*Task to carry out*
Write down, unchanged, the entries from the first line through the line holding "教 育 ・ 社 会 活 動 (687, 258)". Include no other line.

Stored records
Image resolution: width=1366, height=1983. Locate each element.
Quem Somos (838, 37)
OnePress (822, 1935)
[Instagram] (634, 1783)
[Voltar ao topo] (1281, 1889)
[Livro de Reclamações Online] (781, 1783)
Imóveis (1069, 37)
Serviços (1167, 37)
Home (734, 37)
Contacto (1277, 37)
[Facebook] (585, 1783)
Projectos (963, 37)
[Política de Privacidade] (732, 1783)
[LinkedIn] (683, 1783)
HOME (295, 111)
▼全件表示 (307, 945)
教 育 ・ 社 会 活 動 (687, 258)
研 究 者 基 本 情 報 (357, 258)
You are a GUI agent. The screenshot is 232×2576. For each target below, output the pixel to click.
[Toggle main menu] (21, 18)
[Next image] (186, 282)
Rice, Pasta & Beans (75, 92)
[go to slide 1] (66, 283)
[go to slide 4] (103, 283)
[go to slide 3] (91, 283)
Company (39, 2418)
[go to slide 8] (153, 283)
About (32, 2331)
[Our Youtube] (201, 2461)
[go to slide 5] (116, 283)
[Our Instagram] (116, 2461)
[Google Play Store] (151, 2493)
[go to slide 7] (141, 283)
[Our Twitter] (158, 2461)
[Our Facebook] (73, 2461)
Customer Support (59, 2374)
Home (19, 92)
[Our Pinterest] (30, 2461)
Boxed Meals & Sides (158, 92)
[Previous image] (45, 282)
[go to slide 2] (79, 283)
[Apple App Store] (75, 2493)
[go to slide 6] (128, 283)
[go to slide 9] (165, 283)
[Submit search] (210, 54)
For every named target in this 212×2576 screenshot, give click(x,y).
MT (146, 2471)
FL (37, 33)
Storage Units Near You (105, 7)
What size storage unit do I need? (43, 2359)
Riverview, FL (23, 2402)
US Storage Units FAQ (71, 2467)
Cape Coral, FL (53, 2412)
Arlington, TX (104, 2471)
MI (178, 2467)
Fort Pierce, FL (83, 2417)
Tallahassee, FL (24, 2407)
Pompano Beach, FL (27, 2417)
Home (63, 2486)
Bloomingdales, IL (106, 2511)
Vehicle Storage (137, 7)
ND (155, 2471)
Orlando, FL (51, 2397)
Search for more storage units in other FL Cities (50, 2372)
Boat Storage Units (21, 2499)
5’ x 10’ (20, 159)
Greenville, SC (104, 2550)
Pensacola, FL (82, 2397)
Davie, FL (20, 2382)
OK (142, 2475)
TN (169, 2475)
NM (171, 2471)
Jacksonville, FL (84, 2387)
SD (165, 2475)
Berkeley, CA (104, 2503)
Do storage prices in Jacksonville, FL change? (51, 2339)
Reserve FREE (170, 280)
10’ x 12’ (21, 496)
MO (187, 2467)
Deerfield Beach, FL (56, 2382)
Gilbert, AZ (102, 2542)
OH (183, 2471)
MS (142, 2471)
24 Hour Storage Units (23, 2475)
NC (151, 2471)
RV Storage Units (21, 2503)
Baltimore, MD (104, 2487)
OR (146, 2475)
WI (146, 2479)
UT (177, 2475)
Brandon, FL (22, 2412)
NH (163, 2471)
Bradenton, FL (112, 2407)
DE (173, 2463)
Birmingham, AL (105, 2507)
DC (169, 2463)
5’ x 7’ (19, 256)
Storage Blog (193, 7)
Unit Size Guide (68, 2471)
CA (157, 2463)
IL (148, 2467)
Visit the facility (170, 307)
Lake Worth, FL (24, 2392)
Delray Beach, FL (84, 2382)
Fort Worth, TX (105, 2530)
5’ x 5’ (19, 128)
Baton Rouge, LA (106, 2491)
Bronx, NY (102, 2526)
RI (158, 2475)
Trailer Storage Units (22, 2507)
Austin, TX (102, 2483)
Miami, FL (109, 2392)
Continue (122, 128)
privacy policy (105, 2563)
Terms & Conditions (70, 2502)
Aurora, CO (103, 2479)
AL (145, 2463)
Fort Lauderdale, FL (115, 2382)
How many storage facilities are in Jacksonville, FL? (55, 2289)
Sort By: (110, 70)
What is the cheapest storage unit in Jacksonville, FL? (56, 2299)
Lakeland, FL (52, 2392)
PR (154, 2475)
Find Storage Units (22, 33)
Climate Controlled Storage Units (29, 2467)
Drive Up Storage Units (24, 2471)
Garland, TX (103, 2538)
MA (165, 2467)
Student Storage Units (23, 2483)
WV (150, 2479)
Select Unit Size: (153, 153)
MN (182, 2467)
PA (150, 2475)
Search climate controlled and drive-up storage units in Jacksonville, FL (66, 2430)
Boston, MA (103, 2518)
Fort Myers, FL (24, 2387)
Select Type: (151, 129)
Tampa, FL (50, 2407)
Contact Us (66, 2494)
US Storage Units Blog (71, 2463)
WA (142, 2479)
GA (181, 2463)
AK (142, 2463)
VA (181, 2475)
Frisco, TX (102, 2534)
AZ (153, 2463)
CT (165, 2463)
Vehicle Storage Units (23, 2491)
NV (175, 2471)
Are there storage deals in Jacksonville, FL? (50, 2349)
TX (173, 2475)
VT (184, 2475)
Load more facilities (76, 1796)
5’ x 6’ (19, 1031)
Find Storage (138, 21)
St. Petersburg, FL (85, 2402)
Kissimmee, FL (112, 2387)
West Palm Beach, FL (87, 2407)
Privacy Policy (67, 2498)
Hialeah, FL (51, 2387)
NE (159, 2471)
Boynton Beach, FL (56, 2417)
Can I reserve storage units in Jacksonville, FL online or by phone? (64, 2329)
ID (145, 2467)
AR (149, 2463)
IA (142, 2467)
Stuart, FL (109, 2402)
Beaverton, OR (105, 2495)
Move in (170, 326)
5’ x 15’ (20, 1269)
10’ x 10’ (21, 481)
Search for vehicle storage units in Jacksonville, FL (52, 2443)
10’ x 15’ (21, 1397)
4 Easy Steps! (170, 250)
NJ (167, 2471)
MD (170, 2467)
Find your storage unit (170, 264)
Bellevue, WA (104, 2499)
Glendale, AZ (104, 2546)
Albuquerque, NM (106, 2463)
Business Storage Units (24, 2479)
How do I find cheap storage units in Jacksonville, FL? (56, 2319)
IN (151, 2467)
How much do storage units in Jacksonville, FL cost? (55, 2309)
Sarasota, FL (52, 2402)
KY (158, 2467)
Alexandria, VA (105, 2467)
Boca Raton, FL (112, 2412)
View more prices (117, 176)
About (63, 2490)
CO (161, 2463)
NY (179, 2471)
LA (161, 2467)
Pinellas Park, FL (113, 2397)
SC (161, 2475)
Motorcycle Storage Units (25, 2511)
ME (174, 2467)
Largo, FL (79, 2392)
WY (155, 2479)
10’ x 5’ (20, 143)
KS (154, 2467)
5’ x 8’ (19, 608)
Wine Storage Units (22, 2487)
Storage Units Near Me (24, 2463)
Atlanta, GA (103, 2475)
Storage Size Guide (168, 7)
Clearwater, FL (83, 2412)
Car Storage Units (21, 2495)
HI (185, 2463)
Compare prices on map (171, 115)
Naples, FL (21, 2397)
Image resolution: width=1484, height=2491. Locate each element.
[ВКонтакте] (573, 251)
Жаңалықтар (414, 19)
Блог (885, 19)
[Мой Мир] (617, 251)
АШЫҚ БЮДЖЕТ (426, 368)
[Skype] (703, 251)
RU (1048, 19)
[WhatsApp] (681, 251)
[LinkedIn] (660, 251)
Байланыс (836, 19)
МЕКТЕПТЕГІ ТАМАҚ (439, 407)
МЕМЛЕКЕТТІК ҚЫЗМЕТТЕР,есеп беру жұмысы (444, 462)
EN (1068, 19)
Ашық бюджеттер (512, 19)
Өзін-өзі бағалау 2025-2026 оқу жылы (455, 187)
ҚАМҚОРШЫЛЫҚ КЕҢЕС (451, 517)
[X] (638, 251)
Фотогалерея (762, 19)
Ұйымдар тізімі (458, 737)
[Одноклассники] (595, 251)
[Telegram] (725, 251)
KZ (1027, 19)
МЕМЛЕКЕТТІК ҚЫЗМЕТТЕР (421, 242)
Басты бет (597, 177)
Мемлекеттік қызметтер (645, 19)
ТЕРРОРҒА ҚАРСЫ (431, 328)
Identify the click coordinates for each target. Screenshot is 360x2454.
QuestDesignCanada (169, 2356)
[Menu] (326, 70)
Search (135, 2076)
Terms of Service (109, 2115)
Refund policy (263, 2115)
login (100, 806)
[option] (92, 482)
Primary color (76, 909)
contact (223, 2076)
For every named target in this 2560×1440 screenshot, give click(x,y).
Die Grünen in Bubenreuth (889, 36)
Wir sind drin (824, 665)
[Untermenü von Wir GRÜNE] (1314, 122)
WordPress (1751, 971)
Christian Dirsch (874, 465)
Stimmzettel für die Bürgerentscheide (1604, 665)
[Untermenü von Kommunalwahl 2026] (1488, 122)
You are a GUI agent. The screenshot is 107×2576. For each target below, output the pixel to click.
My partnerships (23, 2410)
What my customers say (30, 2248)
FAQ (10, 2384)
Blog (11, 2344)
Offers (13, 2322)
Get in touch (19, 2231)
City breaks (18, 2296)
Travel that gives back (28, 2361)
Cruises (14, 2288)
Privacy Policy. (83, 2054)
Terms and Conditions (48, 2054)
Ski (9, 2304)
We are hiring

*Output of the task*
Image resolution: width=1366, height=1983. Locate each element.
Quem Somos (838, 37)
OnePress (822, 1935)
[Instagram] (634, 1783)
[Voltar ao topo] (1281, 1889)
[Livro de Reclamações Online] (781, 1783)
Imóveis (1069, 37)
Serviços (1167, 37)
Home (734, 37)
Contacto (1277, 37)
[Facebook] (585, 1783)
Projectos (963, 37)
[Política de Privacidade] (732, 1783)
[LinkedIn] (683, 1783)
HOME (295, 111)
▼全件表示 (307, 945)
教 育 ・ 社 会 活 動 (687, 258)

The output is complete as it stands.